Detassare il lavoro, tassare le attività finanziarie!

OccupyDemo_dapd_MajaHitij

una manifestazione in Germania contro lo strapotere della finanza sull’economia reale.

Uno degli aspetti più aberranti della crisi economica finanziaria che ha investito l’Europa è il tentativo di far credere alla gente che il Governo e la politica nazionale faranno ogni sforzo per combattere la disoccupazione.

E’ evidente che la crisi che ha investito l’Europa trova le sue radici nella perdita di competitività delle nostre aziende rispetto ai paesi emergenti dove sia gli stipendi che il costo della vita sono molto più bassi.

Il fattore che determina la differenza è essenzialmente il costo della manodopera sul quale gravano, qui in Europa, imposte e contributi nella misura di circa il 50% del suo valore complessivo, ma la crisi è stata innescata nel 2008 dalla speculazione finanziaria che ha ridotto sul lastrico banche,  istituzioni finanziarie ed aziende coinvolte in complicate speculazioni finanziarie.

Le società finanziarie che ordiscono queste vere e proprie tresche a scapito dei malcapitati investitori e dell’intero sistema economico godono di una legislazione compiacente e pagano imposte sul reddito con aliquote di favore che variano in Europa dal 12,5% ad un massimo del 25%.

In particolare le società di Private Equity raccolgono fondi dagli investitori privati e accendono prestiti bancari per scalare Società per poi rivenderle.
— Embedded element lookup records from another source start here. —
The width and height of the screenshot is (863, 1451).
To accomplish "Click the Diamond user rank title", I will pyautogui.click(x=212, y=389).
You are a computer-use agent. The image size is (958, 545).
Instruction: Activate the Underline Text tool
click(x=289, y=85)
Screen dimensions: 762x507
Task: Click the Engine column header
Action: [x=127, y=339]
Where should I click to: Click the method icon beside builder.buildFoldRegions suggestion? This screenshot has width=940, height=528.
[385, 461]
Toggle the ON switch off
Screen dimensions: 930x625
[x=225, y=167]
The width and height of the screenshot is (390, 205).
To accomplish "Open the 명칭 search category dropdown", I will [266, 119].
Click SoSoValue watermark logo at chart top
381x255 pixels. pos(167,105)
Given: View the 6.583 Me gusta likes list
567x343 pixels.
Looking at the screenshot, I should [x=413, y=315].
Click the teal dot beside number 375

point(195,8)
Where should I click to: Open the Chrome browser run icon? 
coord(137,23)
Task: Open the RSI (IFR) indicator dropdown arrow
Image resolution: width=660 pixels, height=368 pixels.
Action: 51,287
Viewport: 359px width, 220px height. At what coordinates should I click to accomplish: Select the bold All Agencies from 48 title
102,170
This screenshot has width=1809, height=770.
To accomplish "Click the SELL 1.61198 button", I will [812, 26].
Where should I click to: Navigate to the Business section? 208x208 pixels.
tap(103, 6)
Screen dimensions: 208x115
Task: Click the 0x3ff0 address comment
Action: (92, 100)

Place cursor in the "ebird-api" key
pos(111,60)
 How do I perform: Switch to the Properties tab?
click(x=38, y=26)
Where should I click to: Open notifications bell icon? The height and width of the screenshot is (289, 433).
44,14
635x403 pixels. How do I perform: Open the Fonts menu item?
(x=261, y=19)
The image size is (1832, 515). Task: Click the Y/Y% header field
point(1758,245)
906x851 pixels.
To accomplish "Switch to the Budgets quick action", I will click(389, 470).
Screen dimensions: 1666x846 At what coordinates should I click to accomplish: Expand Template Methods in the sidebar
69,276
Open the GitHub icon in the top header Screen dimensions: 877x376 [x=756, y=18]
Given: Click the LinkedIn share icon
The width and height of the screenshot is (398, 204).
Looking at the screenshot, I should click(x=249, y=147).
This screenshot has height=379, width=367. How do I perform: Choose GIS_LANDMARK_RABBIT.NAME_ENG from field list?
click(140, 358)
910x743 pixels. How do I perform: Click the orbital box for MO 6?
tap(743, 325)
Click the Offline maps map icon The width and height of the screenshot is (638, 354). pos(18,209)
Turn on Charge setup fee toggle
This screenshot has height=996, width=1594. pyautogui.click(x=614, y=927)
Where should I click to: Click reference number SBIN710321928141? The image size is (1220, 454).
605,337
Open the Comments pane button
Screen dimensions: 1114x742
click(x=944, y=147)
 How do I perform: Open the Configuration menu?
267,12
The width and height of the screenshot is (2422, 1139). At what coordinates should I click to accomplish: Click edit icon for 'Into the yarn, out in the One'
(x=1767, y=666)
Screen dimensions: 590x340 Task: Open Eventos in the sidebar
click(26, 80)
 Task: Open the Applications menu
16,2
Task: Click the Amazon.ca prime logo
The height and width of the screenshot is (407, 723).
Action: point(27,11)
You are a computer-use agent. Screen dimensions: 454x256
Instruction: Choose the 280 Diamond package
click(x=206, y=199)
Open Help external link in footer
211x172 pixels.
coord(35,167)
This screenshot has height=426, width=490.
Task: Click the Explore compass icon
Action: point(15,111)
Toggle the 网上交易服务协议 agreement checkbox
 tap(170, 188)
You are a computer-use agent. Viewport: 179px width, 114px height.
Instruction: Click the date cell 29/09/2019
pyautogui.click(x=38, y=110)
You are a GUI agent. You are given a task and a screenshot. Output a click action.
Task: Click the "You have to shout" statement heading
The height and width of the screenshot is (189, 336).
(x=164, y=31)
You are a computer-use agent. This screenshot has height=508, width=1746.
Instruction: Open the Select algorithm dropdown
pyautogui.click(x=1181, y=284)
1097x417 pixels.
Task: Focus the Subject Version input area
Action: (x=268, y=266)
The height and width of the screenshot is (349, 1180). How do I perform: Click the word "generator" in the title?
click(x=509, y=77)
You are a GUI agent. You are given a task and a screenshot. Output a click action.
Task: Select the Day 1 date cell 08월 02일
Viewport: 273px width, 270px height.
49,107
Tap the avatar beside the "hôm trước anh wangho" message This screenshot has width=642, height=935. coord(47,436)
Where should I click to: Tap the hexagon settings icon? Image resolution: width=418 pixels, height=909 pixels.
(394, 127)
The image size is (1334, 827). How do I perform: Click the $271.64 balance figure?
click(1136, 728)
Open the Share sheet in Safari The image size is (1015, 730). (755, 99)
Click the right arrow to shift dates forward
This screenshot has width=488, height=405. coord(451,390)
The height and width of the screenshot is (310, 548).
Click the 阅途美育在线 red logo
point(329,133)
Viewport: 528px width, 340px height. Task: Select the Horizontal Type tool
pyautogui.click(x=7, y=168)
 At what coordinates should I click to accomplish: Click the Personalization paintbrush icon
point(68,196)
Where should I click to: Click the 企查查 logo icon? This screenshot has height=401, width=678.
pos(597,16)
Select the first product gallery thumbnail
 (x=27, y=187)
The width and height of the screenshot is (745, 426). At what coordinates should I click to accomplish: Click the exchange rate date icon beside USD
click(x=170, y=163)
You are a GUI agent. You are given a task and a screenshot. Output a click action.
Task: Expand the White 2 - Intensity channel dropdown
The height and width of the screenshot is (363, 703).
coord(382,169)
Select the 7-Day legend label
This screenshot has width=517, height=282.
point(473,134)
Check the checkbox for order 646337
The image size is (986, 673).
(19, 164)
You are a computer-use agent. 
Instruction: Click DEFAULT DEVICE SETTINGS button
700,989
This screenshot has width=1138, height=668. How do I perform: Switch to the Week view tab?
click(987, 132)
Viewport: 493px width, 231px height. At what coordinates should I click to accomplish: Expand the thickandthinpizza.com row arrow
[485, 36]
Quando questo non si realizza, la società di Private Equity fa pagare all’azienda acquisita i debiti che ha contratto per comprarla e questo comporta in alcuni casi il fallimento della società acquistata con conseguente perdita del posto di lavoro dei suoi dipendenti. Ebbene questa operazione speculativa e spesso distruttiva di realtà industriali che danno lavoro a migliaia di persone gode di una tassazione di favore e di regole contabili meno stringenti rispetto alle società di produzione.

Questo avviene proprio nel momento in cui lo Stato per reperire le risorse necessarie ad evitare la bancarotta è costretto ad aumentare ancora le imposte sul lavoro e diluire nel tempo le prestazioni previdenziali.

Dobbiamo allora ribellarci allo strapotere dei grandi gruppi bancari e finanziari che penalizzano l’economia reale, che talvolta la distruggono, costringendo i cittadini ed i lavoratori a pagare per chi si arricchisce senza merito e con i favori dello stato attraverso la speculazione finanziaria.

Una’azione molto semplice, che dobbiamo chiedere con forza, è quella di detassare il lavoro e di aumentare parimenti la tassazione sulle rendite del capitale e sulle speculazioni finanziarie, di abolire gli assalti alle aziende sane da parte delle società private equity mettendo regole più stringenti che rendano trasparente la loro attività. Solo così potrà ripartire l’attività economica e l’occupazione.

L’oligarchia finanziaria crea valore dal nulla raggirando le regole e comprando i favori della politica e delle istituzioni, in una parola è una vera e propria fonte di corruzione  e di malcostume, è il tipico caso in cui:”la ricchezza senza lavoro e la politica senza morale distruggono l’uomo”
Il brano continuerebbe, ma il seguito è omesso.